In this talk we will present a new reformulation of the first order hyperbolic model for unsteady turbulent shallow water flows recently proposed by Gavrilyuk et al. 2018. As a novelty, a novel formulation is proposed introducing a new evolution variable that guarantees the trace of the discrete Reynolds stress tensor to be always non-negative, Busto et al. 2021. The mathematical model is particularly challenging because one important subset of evolution equations is nonconservative and the nonconservative products also act across genuinely nonlinear fields. Therefore, we will first consider a thermodynamically compatible viscous extension of the model that is necessary to define a proper vanishing viscosity limit of the inviscid model and that is absolutely fundamental for the subsequent construction of a thermodynamically compatible numerical scheme. Then we will introduce two different, but related, families of numerical methods for its solution. The first scheme is a provably thermodynamically compatible semi-discrete finite volume scheme that makes direct use of the Godunov form of the equations resulting on the so-called discrete Godunov formalism.
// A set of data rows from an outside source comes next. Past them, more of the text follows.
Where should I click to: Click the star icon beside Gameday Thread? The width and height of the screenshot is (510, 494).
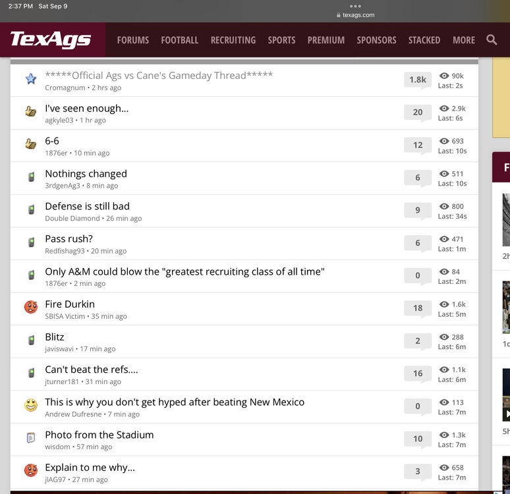pyautogui.click(x=31, y=80)
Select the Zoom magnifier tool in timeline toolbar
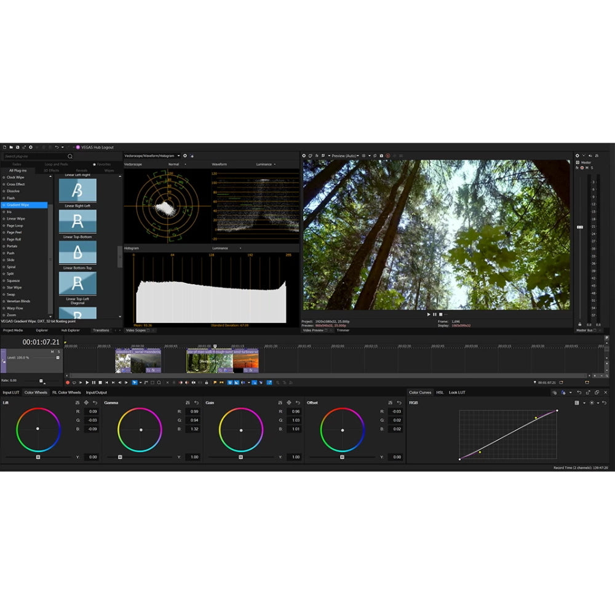615x615 pixels. pos(159,383)
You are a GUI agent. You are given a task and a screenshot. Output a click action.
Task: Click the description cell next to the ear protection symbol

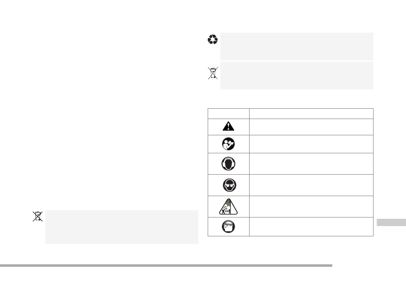click(311, 164)
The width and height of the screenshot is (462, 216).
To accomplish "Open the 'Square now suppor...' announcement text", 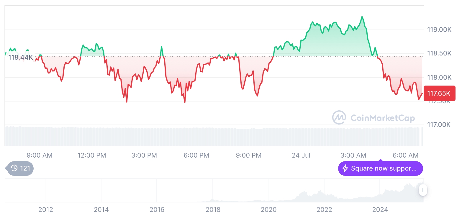I will (x=384, y=168).
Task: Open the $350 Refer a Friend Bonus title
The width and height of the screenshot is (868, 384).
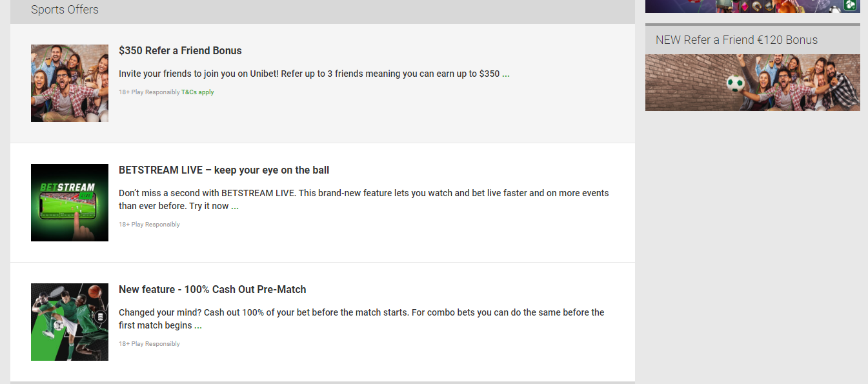Action: tap(180, 50)
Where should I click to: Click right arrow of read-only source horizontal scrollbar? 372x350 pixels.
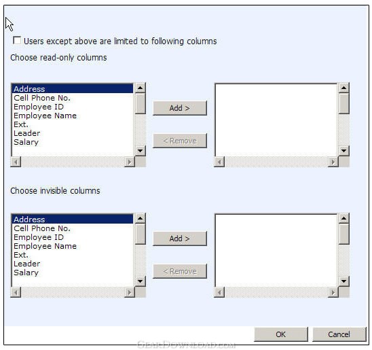coord(129,162)
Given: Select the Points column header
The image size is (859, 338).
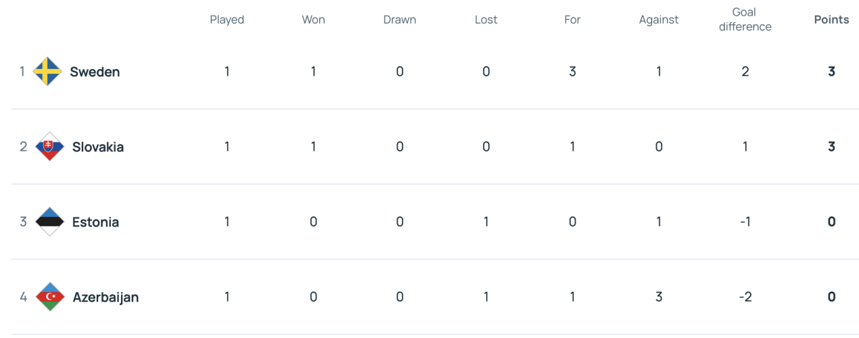Looking at the screenshot, I should click(831, 20).
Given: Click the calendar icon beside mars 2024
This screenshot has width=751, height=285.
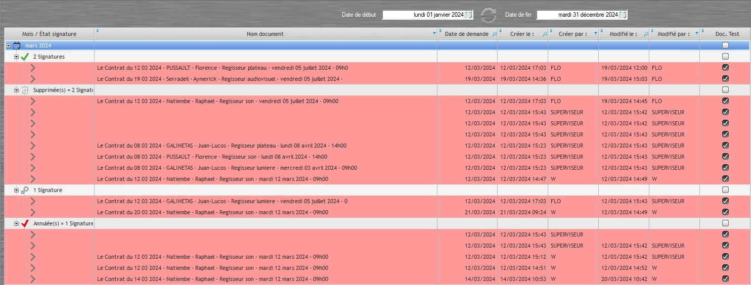Looking at the screenshot, I should coord(17,45).
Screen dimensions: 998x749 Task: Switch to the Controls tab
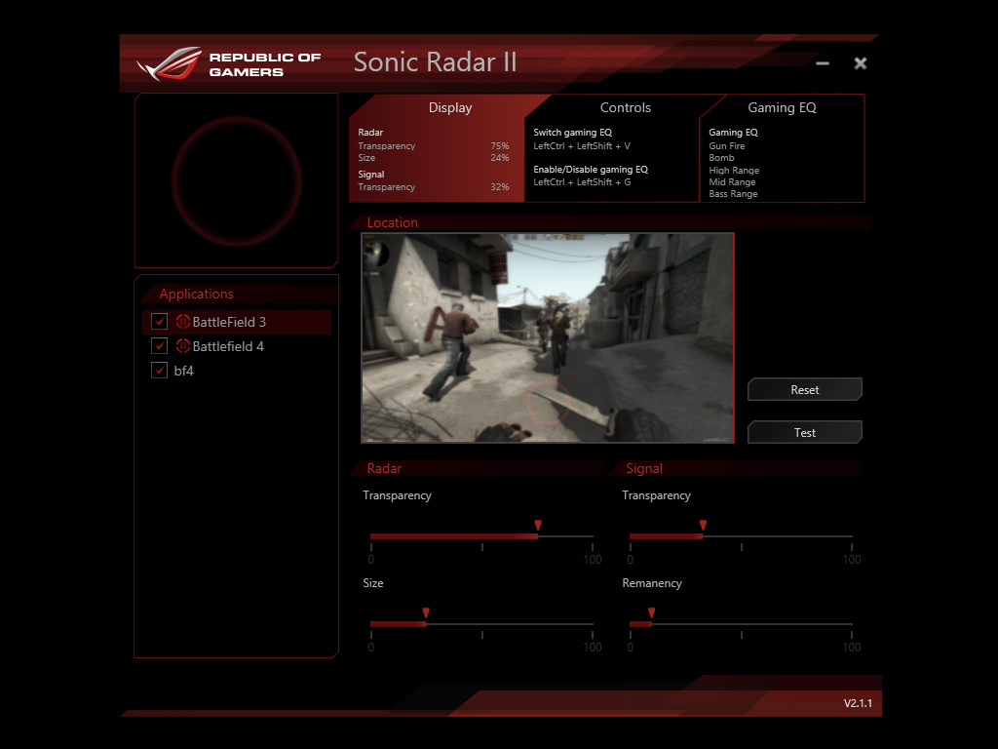point(625,108)
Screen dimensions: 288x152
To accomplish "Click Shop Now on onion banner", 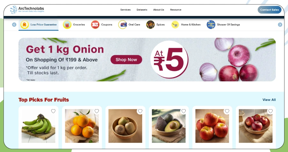I will (126, 59).
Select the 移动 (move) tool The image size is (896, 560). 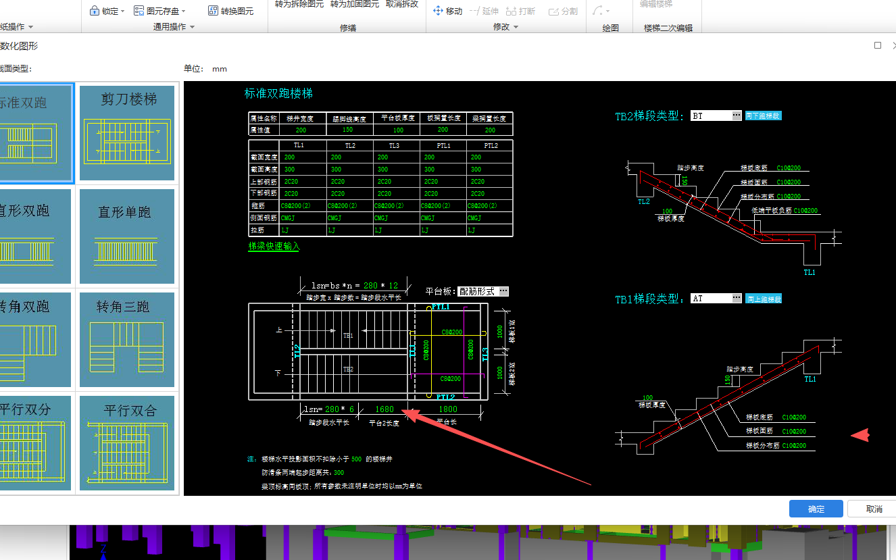click(447, 11)
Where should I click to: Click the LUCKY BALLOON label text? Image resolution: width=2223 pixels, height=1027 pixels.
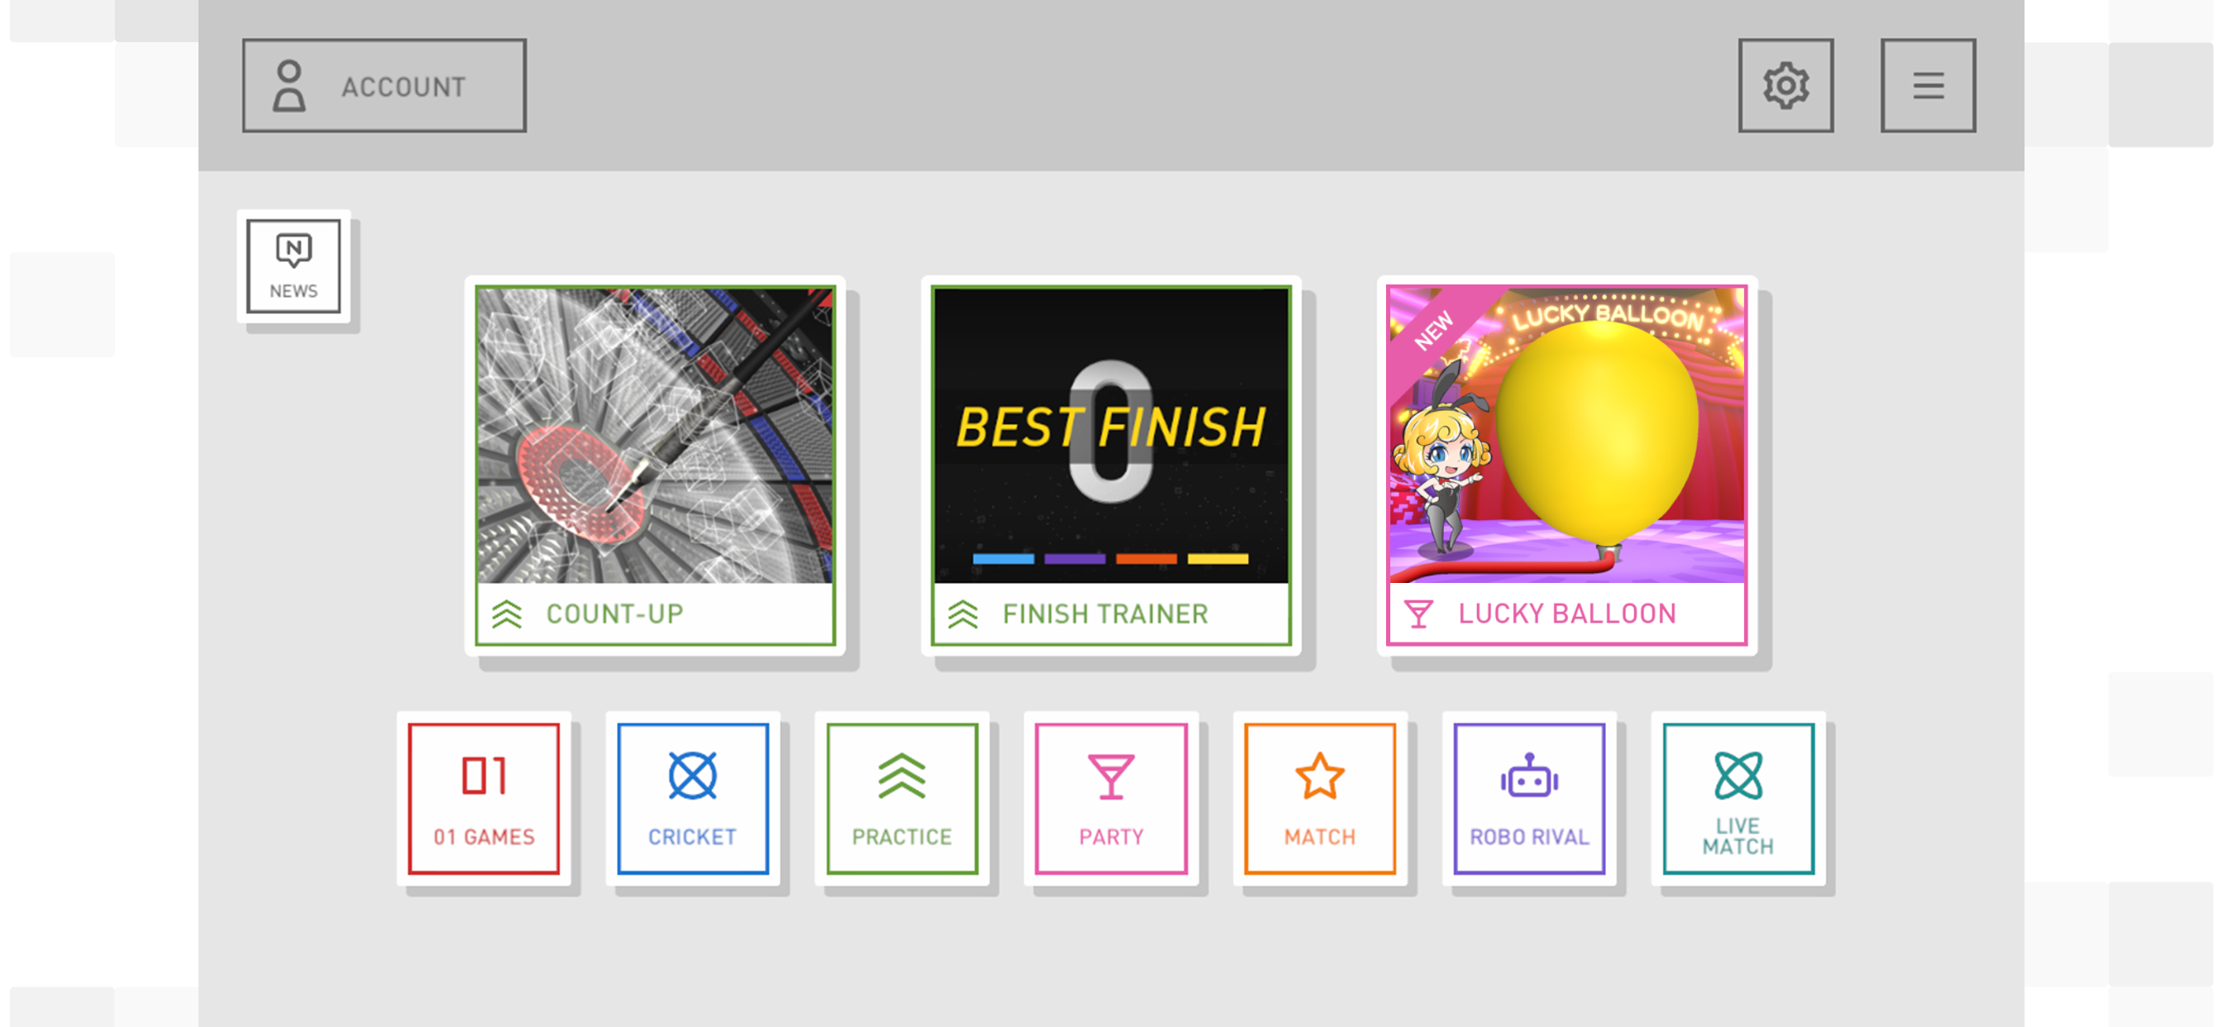[1567, 614]
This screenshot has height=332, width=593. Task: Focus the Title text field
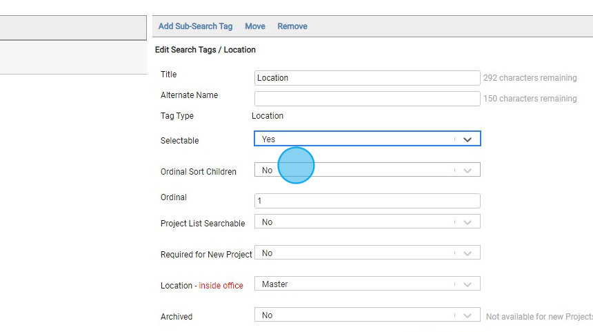pos(367,78)
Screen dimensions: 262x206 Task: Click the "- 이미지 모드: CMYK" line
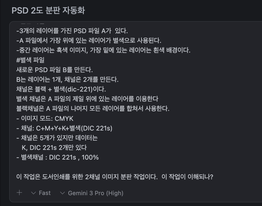tap(45, 118)
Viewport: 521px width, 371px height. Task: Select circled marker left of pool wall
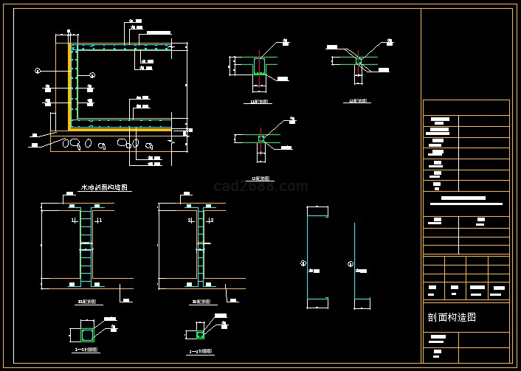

The new method mimics the underlying continuous viscous system exactly at the semi-discrete level and is thus consistent with the conservation of total energy, with the entropy inequality and with the vanishing viscosity limit of the model. The second scheme is a general purpose high order path-conservative ADER discontinuous Galerkin finite element method with a posteriori subcell finite volume limiter that can be applied to the inviscid as well as to the viscous form of the model. Both schemes have in common that they make use of path integrals to define the jump terms at the element interfaces. The different numerical methods are applied to the inviscid system and are compared with each other and with the scheme proposed in Gavrilyuk et al. 2018 for different Riemann problems. Moreover, we make the comparison with a fully resolved solution of the underlying viscous system in the vanishing viscosity limit. In all cases an excellent agreement between the different schemes is achieved. We will furthermore show numerical convergence rates of ADER-DG schemes up to sixth order in space and time and present challenging test problems for the model where we also compare with available experimental data.

References

Gavrilyuk, S., Ivanova, K., Favrie, N. Multi-dimensional shear shallow water flows: Problems and solutions. Journal of Computational Physics 366, 252-280 (2018).

Busto, S., Dumbser, M., Gavrilyuk, S., Ivanova, K. On Thermodynamically Compatible Finite Volume Methods and Path-Conservative ADER Discontinuous Galerkin Schemes for Turbulent Shallow Water Flows. Journal of Scientific Computing 88, 28 (2021).